J’ai eu la très grande chance de rester confiné dans une maison de plage au Brésil. Je suis ainsi devenu spectateur de cette crise sanitaire, mais aussi d’une crise environnementale encore plus fatale, celle liée au réchauffement climatique. Cette dernière m’est apparue au quotidien par la disparition de ma plage, par un lent recul de cette bande côtière d’une immense diversité. L’homme arme la mer contre la terre; il contribue à cette montée des eaux qui la ronge. Cette ligne de côte, cet étrange estran, cette dernière frontière avance inexorablement.

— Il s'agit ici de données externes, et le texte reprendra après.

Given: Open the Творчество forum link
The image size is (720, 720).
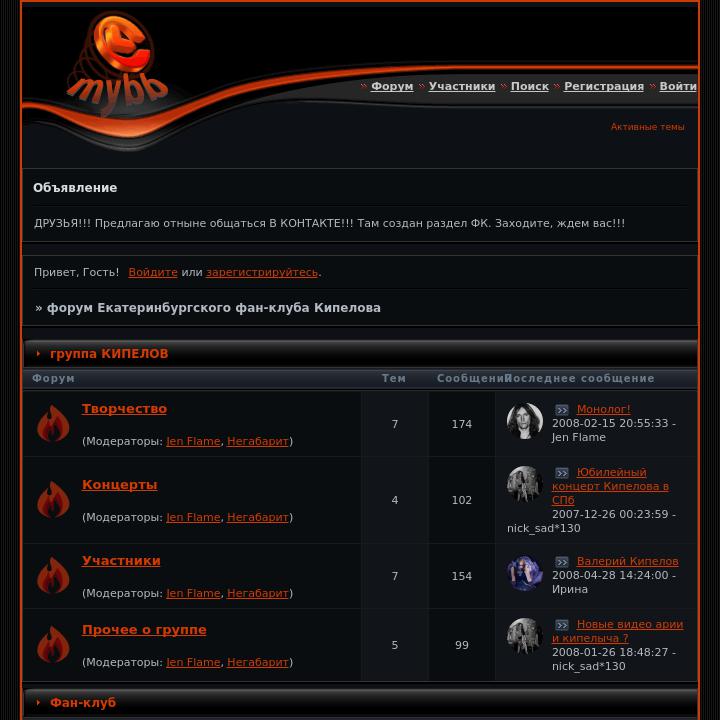Looking at the screenshot, I should (x=124, y=409).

Chaque semaine, quelquefois chaque jour, je découvrais sur notre plage un ou plusieurs palmiers passés de vie à trépas. J'assistais à la lente mort de ces vibrants totems qui, quelques temps auparavant, époussetaient le ciel d’outre-mer, au gré des alizés malins. Un arbre stoppé dans son élan naturel vers le zénith, l’air et le soleil. Un arbre qui passe de la verticalité vivante et bruyante, à l’horizontalité muette et mortuaire, après un lent déracinement. Comment ne pas y voir de métaphores de notre condition humaine!
J’ai, pendant quelques mois, photographié mon horizon de confiné, une fine langue de sable de quelques kilomètres, limitée par deux estuaires et une palmeraie. Ce cimetière marin à ciel, terre et mer ouverts. La dernière rencontre entre la nature et ses éléments.
Les photos sont organisées en cinq séries, dans une progression temporelle qui va de Vies à vies, puis Chute, Déracinement, Allongé et enfin Ensablé.
Vies à vies, c'est le face à face terre-mer, l'ombre portée de l'arbre sur l'océan.
Chute, le palmier quitte la verticalité vivante et vibrante.
Déracinement, c'est la perte du lien avec la terre nourricière.
Allongé, c'est le début de l'horizontalité muette et mortuaire.
Ensablé, c'est enfin l'enterrement, la disparition de ces vivants totems.
Comment ne pas y voir de métaphores avec notre condition humaine ! Bon voyage!
J'ai pris le parti d'une recherche d’équilibre et de rigueur géométrique dans des images esquissées. J’aime soigner mes compositions, architecturer l’image. Rien ne doit être superflu ; tout doit être épuré pour donner à voir un regard minimaliste. L’image doit ainsi confiner à l’abstraction, à l’intemporel. J’aime la vacuité des espaces, le sentiment de solitude et de douce latence, qui rendent visible l’invisible.
Je suis un arpenteur, un photographe en mouvement. Je travaille avec un appareil numérique à focale fixe, un grand-angle pour m’immerger dans le paysage, ou mettre en avant un premier plan, sans pied photographique, pour gagner en spontanéité, ainsi qu’avec un drone en vue verticale pour aborder la troisième dimension de ces scènes.